__Exercise directions__: Copy the rows below word for word, starting at the line containing "Given: Click the dialog title bar text" and ending at the line containing "[x=709, y=84]", with both of those lines included.

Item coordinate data
■ ■ ■ ■

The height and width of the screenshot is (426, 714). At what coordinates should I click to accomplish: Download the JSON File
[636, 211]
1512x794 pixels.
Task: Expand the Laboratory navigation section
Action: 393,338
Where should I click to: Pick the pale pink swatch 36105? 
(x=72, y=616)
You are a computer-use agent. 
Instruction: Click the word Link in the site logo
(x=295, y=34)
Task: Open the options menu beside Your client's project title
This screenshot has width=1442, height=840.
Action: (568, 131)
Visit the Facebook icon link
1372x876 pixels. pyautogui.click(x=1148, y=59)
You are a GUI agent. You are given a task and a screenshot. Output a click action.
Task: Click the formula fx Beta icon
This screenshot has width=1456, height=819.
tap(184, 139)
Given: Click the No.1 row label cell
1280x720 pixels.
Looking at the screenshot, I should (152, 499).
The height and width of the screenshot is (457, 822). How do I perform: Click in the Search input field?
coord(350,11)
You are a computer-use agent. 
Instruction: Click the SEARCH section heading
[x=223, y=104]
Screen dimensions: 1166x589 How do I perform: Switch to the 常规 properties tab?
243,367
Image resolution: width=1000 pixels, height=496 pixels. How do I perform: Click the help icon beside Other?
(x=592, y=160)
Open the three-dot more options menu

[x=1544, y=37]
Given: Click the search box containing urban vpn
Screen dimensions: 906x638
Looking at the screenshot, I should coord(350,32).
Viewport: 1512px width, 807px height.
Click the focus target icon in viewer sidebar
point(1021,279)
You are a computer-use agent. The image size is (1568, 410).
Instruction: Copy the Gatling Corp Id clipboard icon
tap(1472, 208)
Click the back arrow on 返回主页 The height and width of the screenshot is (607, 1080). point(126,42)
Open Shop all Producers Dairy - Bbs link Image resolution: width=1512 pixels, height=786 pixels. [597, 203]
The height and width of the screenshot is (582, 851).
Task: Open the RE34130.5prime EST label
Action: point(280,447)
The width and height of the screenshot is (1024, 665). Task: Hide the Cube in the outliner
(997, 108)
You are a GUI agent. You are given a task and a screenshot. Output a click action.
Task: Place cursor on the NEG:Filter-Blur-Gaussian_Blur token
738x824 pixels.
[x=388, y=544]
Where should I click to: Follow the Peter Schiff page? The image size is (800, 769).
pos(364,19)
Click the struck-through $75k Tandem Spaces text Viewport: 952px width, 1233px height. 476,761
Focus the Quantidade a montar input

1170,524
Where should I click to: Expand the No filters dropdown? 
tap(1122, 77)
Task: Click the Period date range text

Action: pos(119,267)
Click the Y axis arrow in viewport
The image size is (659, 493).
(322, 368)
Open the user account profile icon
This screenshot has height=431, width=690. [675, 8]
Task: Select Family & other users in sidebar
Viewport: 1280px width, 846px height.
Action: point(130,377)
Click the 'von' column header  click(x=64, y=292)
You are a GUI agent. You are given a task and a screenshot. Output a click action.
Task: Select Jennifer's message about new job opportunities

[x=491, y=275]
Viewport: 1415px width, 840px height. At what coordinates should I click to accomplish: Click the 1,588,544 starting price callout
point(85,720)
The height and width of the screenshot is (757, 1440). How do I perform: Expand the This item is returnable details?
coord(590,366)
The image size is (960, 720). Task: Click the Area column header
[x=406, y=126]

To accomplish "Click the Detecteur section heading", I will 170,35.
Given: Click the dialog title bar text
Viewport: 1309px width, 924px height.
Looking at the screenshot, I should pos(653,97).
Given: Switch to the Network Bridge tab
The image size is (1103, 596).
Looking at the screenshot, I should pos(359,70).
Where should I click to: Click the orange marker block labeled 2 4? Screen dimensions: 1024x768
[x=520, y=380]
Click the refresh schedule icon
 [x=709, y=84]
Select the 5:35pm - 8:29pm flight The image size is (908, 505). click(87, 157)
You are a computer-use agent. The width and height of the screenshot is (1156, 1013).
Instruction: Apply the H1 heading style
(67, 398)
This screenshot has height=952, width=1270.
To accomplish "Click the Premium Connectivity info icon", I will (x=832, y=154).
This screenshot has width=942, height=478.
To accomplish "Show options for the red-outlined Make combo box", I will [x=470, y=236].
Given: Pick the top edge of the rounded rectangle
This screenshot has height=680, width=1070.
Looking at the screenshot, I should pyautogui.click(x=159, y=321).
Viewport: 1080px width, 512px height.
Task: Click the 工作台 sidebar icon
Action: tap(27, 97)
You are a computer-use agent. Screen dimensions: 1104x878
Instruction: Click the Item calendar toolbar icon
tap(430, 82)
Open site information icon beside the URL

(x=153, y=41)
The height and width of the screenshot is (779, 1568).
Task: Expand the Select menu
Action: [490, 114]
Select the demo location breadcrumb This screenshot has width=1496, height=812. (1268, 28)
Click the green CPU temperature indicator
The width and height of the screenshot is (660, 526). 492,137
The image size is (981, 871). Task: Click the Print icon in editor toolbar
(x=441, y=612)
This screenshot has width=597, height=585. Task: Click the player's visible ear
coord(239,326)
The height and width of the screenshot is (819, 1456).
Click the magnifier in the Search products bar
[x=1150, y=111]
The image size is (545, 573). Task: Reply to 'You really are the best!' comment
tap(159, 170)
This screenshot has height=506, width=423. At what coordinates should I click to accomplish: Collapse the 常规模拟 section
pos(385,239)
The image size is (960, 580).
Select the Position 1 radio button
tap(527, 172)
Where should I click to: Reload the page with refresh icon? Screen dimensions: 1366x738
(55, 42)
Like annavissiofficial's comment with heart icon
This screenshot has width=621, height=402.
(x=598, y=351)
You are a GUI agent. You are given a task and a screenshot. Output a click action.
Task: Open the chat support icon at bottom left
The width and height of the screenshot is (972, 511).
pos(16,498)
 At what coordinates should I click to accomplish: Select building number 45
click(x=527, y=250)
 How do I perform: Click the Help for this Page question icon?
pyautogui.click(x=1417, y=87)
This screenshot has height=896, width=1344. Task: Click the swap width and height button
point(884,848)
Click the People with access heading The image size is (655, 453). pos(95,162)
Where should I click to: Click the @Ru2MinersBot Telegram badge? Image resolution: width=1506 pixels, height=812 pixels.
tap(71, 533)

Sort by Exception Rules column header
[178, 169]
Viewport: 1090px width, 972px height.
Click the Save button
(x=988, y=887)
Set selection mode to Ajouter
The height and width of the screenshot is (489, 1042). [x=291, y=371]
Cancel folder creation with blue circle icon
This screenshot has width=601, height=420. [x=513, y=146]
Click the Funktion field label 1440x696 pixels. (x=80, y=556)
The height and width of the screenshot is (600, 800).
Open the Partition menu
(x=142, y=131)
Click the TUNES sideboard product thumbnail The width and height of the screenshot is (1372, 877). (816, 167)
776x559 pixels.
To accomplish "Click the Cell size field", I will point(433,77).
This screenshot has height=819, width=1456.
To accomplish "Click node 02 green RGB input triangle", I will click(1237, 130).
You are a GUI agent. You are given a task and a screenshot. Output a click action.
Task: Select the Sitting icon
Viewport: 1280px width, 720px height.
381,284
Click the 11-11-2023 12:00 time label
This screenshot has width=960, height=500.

■ ■ ■ ■

__Exercise solution__:
Given: Click the dialog title bar text
Viewport: 1309px width, 924px height.
Looking at the screenshot, I should pos(653,97).
Given: Switch to the Network Bridge tab
The image size is (1103, 596).
Looking at the screenshot, I should pos(359,70).
Where should I click to: Click the orange marker block labeled 2 4? Screen dimensions: 1024x768
[x=520, y=380]
Click the refresh schedule icon
 [x=709, y=84]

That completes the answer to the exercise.